Rishabh Pant – India – Wicket-keeper – 11 Tests – 662 runs at 41.37 – 35 catches and 5 stumpings
Pant has emerged as one of Test cricket’s most influential players in 2021, such is the impact he has been having. At the Sydney Cricket Ground, his exhilarating 97 off 118 had India dreaming of victory and ultimately laid the platform for an unforgettable draw. At the Gabba, his unbeaten 89 wrapped up one of the country’s greatest ever Test series wins. Against England, he scored 91 in vain in the series opener before an important unbeaten 58 to help India draw level. In the final match of that series, with India needing to avoid defeat to make the WTC final, he belted his way to 101 off 118, famously reverse sweeping James Anderson over the slips against the new ball.
Jason Holder – West Indies – All-rounder – 10 Tests – 483 runs at 30.18 – 29 wickets at 28.58
The former captain has been among the West Indies’ best performers with both bat and ball through the tournament, and is the team’s second highest wicket-taker and third highest run-scorer. His best performance with the ball came in a memorable win for the West Indies in England. Playing the first Test since the advent of the coronavirus pandemic, Holder took 6/42 against England to set up a four wicket win for the tourists. He also claimed five-fors against India and Sri Lanka.
Nathan Lyon – Australia – Bowler – 14 Tests – 56 wickets at 31.37
The fourth highest wicket-taker in the tournament, Lyon was one of just three Australians to feature in all 14 of the team’s matches. Crucial to Australia’s retention of the Ashes urn in 2019, Lyon took 6/49 in the first Test as Tim Paine’s men stormed Edgbaston and that proved to be the start of an exception 12 months for the offie. That home summer he would take three five-wicket hauls across five matches, including a 10-wicket Test against eventual WTC finalists New Zealand at the Sydney Cricket Ground.

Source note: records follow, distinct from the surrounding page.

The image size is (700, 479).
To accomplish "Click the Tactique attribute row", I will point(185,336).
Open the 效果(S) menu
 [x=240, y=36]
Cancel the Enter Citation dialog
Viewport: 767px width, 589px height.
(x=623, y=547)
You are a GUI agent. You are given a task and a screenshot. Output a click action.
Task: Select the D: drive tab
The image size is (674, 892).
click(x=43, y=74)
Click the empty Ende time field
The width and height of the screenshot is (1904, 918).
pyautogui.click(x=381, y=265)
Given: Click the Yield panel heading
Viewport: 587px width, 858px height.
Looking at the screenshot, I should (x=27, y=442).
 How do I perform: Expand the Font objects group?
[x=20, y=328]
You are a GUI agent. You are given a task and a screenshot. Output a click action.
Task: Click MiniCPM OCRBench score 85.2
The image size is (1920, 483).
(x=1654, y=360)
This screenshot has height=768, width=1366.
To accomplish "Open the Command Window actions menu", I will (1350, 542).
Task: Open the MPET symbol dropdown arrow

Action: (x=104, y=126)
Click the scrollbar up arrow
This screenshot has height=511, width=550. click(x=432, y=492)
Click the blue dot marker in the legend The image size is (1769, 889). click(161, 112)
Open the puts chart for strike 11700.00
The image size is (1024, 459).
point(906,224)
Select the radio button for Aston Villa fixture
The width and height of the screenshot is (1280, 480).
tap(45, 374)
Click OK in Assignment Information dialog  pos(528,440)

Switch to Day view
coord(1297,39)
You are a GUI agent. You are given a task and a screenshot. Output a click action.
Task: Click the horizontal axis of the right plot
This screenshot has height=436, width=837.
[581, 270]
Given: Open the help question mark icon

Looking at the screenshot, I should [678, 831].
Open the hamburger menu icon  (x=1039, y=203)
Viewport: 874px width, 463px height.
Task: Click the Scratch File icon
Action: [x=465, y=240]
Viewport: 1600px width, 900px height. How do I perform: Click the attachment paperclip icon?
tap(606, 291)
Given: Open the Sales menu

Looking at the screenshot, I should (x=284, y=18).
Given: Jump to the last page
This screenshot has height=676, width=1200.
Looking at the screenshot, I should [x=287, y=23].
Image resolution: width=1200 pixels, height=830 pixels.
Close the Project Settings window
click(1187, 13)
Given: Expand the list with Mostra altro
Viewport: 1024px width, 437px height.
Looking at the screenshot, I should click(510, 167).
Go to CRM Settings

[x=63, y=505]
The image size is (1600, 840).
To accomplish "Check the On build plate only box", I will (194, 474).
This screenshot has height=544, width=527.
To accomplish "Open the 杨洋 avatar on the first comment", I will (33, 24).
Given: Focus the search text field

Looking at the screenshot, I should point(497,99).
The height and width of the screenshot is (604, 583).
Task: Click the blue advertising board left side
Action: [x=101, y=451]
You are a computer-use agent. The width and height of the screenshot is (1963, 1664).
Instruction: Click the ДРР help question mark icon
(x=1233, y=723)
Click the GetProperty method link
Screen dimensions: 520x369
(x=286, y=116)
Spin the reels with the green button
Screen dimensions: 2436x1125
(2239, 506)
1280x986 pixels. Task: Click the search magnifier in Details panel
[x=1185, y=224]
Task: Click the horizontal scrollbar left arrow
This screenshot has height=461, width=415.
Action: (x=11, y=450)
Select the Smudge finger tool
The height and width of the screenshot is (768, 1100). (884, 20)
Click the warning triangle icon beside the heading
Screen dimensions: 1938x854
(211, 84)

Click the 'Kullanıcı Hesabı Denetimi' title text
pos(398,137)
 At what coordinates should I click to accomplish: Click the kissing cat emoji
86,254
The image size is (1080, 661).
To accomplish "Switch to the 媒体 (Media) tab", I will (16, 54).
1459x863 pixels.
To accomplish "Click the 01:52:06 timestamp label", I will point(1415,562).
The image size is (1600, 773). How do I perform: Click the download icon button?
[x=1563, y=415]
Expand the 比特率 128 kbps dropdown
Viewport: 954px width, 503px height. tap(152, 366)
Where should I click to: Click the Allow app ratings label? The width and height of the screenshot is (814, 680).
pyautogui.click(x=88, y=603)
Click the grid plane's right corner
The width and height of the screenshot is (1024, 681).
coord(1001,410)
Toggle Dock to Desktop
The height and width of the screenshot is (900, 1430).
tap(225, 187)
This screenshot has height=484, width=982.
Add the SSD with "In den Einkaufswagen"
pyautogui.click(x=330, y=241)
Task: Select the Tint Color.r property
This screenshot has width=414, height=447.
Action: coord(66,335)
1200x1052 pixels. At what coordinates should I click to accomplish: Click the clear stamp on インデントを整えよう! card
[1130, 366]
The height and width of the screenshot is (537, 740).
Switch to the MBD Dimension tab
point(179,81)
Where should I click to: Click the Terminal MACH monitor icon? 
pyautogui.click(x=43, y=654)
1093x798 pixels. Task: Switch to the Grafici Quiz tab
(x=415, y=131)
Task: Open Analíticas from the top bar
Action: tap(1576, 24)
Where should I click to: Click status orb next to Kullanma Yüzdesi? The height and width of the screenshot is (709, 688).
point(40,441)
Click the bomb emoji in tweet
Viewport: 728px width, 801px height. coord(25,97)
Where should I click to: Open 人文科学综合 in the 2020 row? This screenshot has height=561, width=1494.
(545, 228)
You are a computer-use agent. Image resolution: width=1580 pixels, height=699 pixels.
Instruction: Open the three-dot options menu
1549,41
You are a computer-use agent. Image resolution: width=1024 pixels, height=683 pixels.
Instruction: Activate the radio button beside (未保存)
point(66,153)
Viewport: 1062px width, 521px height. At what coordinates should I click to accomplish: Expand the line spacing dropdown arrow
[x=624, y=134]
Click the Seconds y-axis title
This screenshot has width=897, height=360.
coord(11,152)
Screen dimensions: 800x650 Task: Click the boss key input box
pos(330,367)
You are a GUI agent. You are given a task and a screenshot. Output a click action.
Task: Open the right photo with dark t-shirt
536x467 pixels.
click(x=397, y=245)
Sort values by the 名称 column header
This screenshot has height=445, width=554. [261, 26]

His four five-wicket hauls were the equal most in the WTC tournament.
James Anderson – England – Bowler – 12 Tests – 39 wickets at 19.51
Like a fine wine, Anderson just keeps on improving with age. Anderson was sidelined for all but seven overs as England were held to a 2-2 draw in the 2019 Ashes, fuelling speculation the end of his glittering career was just around the corner. He would suffer another injury in early 2020, but thrived either side of that. He shone in South Africa, taking 5/40 at Cape Town, and excelled after international cricket returned midway through last year. It is his work in 2021 that is particularly impressive. Across three Tests, all played in Asia, he took 14 wickets at 12.35.